THE REQUEST - Reproduce the entries word for word, starting at the line that contains "You are a GUI" and ending at the line that contains "Screen dimensions: 1301x924".

══ AVAILABLE RECORDS ══

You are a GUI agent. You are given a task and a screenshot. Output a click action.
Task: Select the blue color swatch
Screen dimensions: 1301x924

═══
══ AVAILABLE RECORDS ══

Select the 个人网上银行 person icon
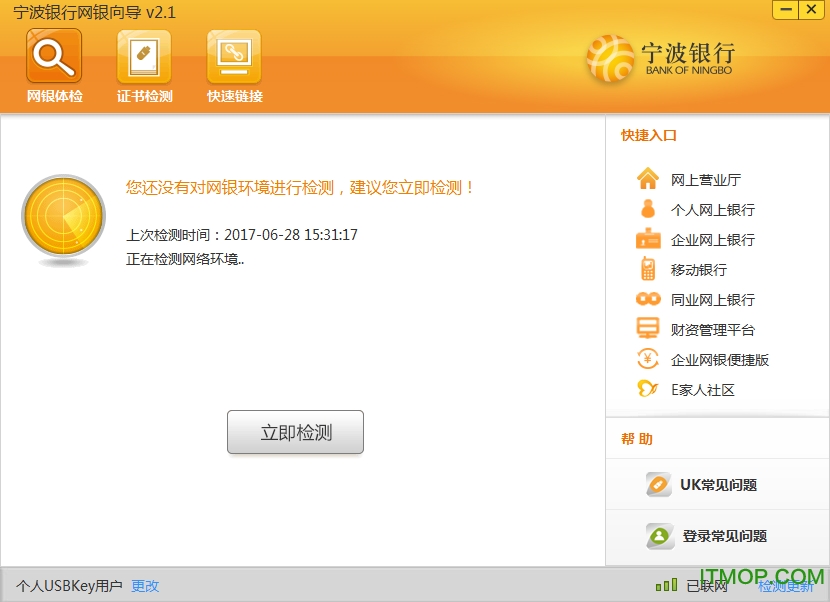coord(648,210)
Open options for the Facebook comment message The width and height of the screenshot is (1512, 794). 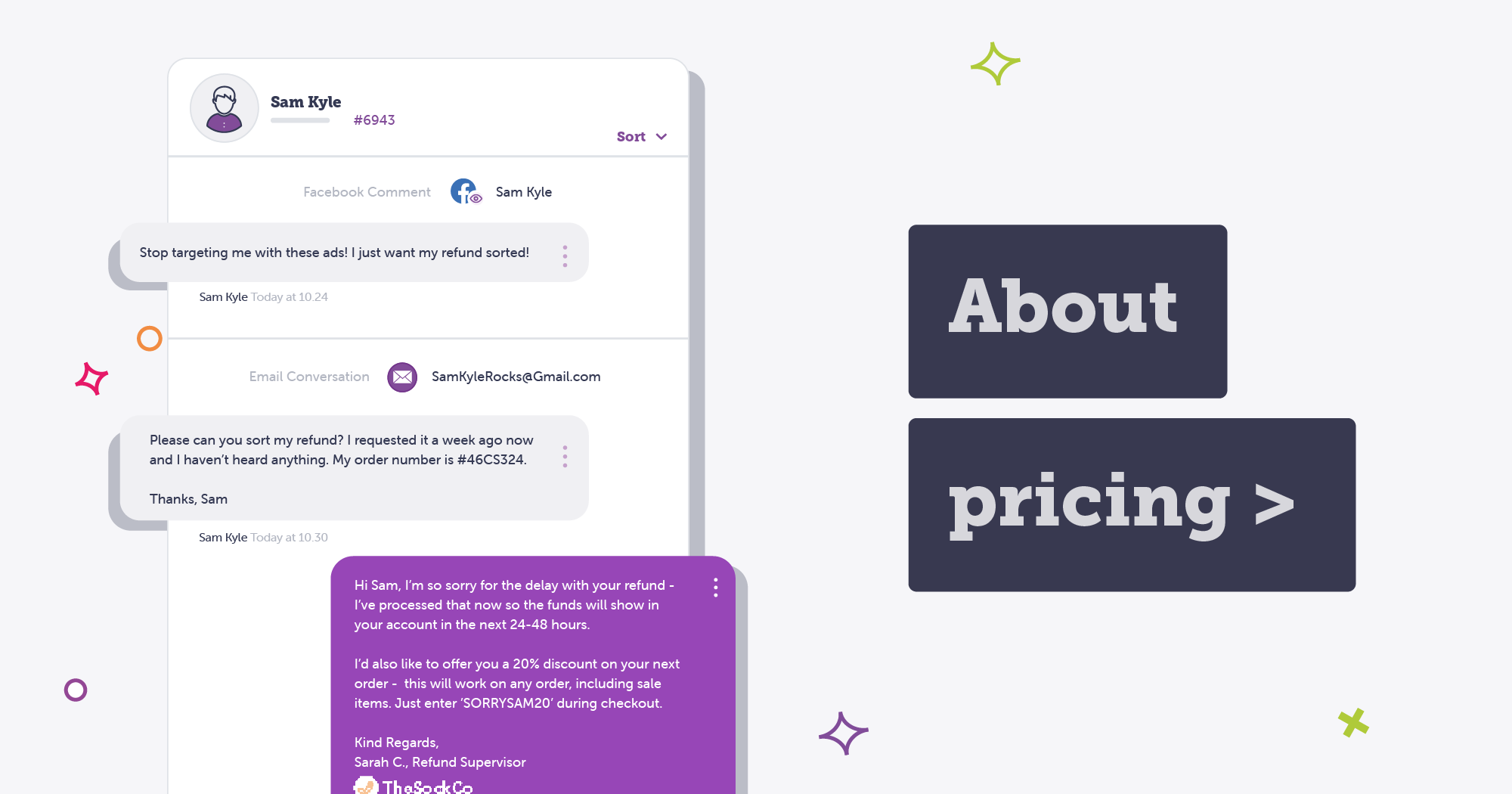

═══

EXERCISE RESPONSE -
You are a GUI agent. You are given a task and a screenshot. Output a click action.
Task: Select the blue color swatch
Screen dimensions: 1301x924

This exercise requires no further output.